After claiming that he received a notice from his bank that he had until 5 p.m. ET on Christmas Eve to respond to the committee’s request for information — a notification Budowich says he recieved shortly after arriving home from his deposition before the committee — the spokesperson argued that the committee’s request for his financial records showed “a lack of good faith.”

Budowich’s lawsuit was filed a month after the committee wrote in its letter to him that he had “solicited a 501(c)4 organization to conduct a social media and radio advertising campaign to encourage people to attend” a rally supporting Trump and the former president’s election fraud falsehoods.

“The Select Committee has reason to believe your efforts include directing to the 501(c)(4) organizations approximately $200,000 from a source or sources that was not disclosed to the organization to pay for the advertising campaign,” the committee wrote.

Budowich is the latest Trump foot soldier to sue the committee in the past month.

Last week, former Trump adviser Michael Flynn sued the committee over its subpoena for his phone records that compelled him to testify and to produce documents. Flynn, who said he would invoke the Fifth Amendment, lost his lawsuit a day after filing his motion in federal court in Florida.

Former White House chief of staff Mark Meadows also sued the committee, its members and Pelosi earlier this month, hours after the panel said that it planned on holding him in criminal contempt. After a short-lived engagement with the committee, Meadows went back to stonewalling the panel, claiming executive privilege.
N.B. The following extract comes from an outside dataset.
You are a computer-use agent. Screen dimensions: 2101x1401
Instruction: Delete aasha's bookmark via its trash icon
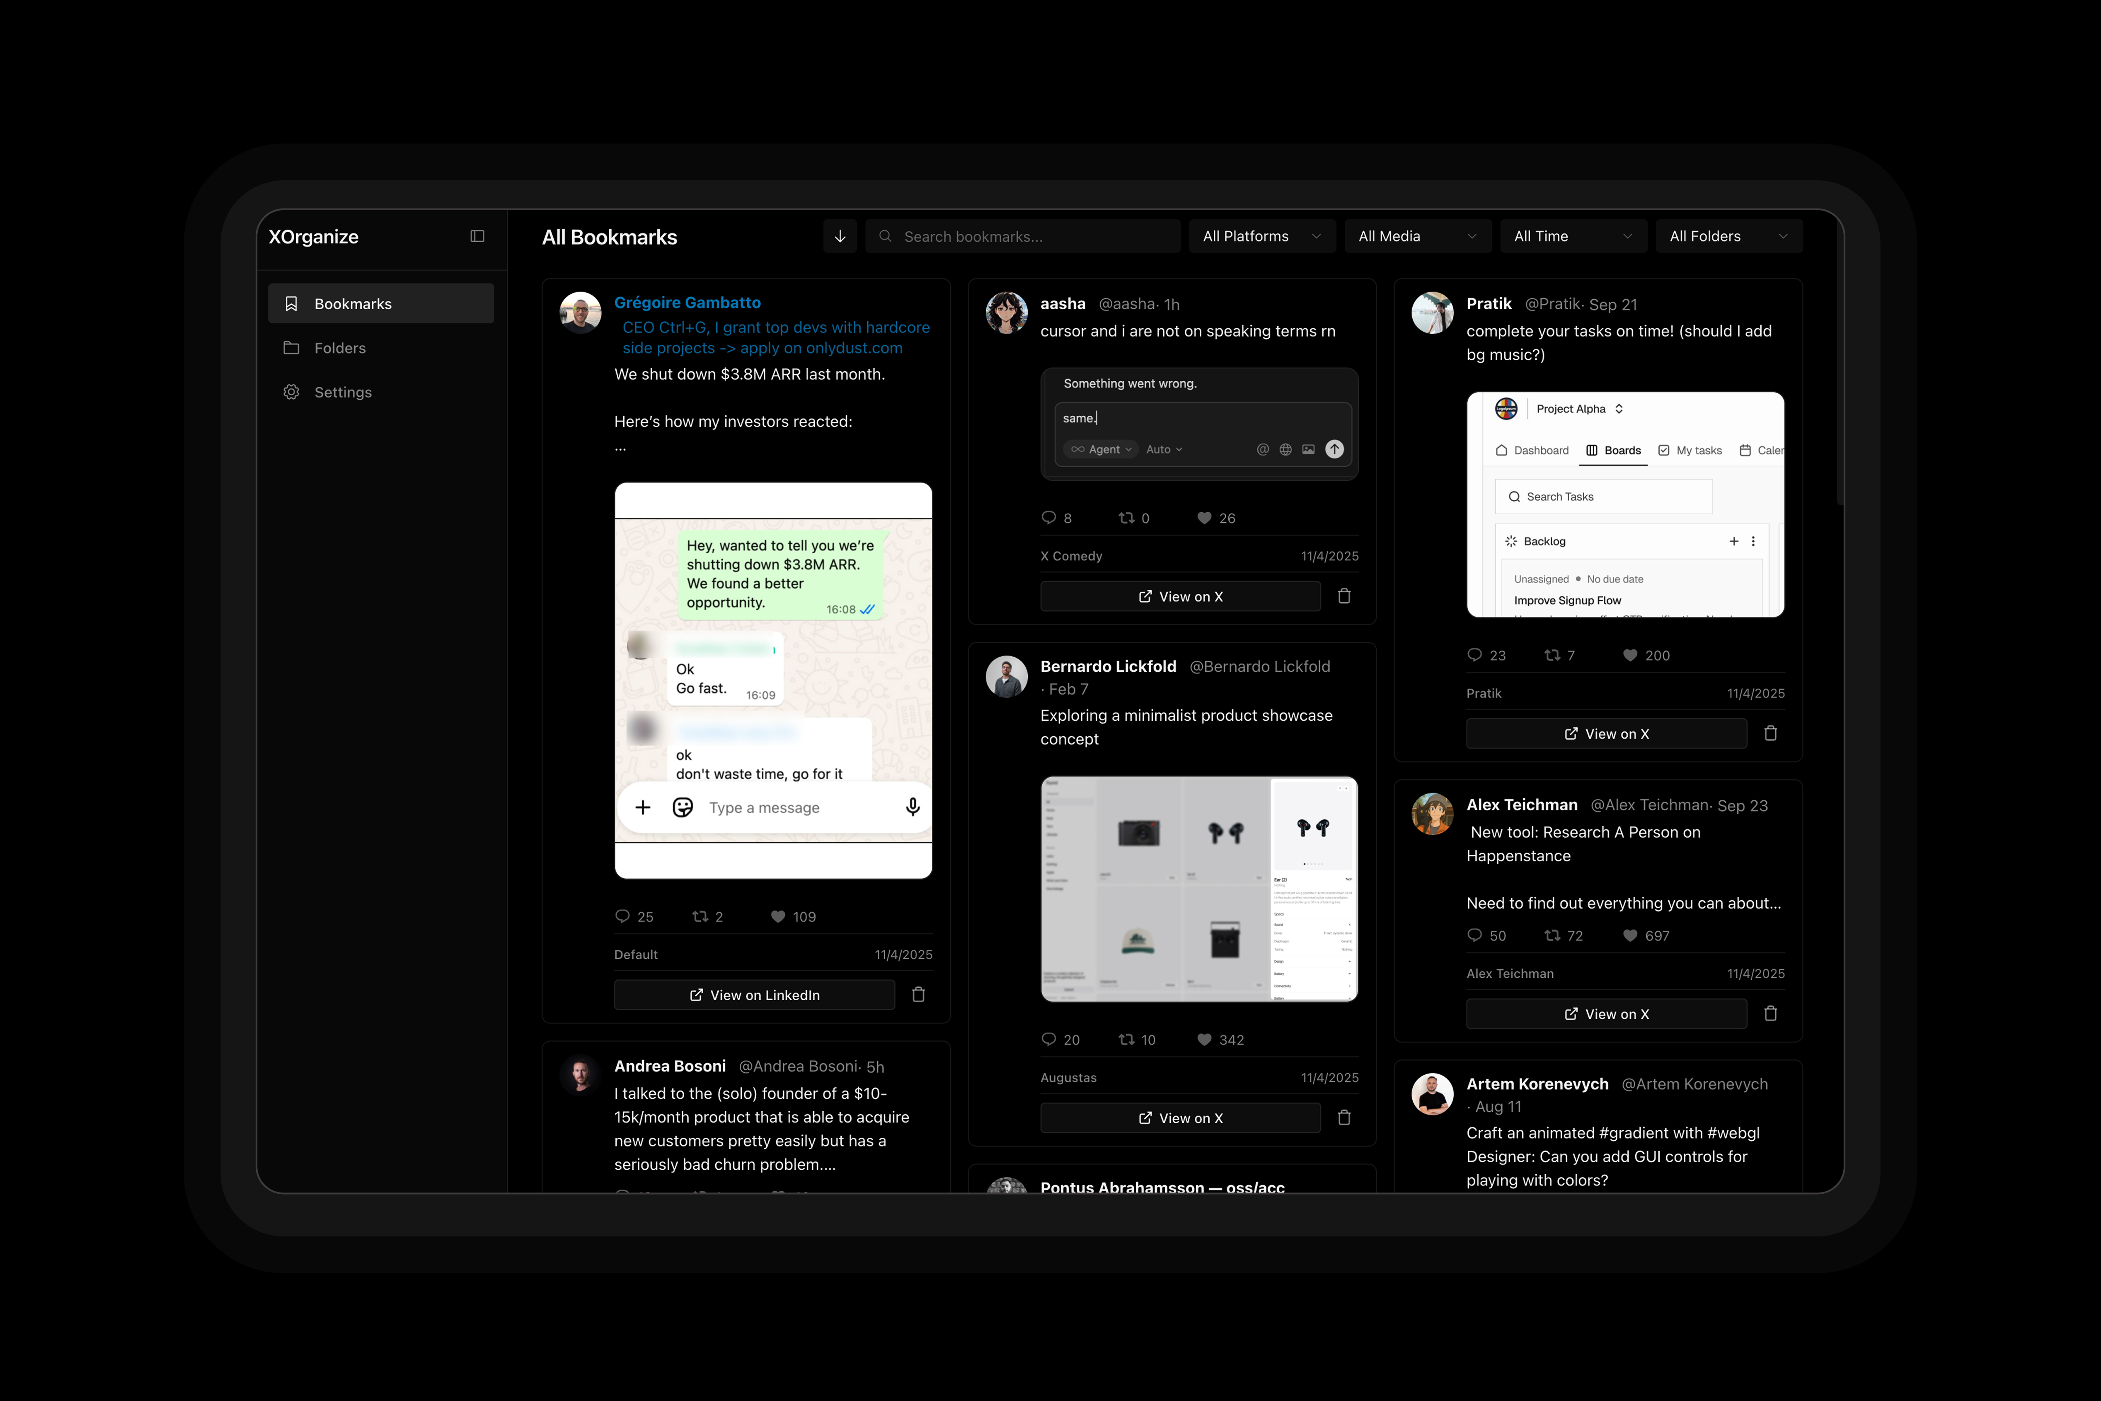tap(1344, 596)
Meadows sued to block the enforcement of a committee subpoena for his insurrection-related records and testimony, saying that it was “issued in whole or part without legal authority in violation of the Constitution and laws of the United States.”

In a statement following the lawsuit’s filing, Budowich made a chin-scratcher of an argument that the committee’s seeking of information from him — relevant to the breaching of the Capitol by Trump supporters on Jan. 6 as the joint session of Congress worked to certify Joe Biden’s electoral victory — signals that “democracy is under attack.”

“However, not by the people who illegally entered the Capitol on January 6th, 2021, but instead by a committee whose members walk freely in its halls every day,” Budowich said.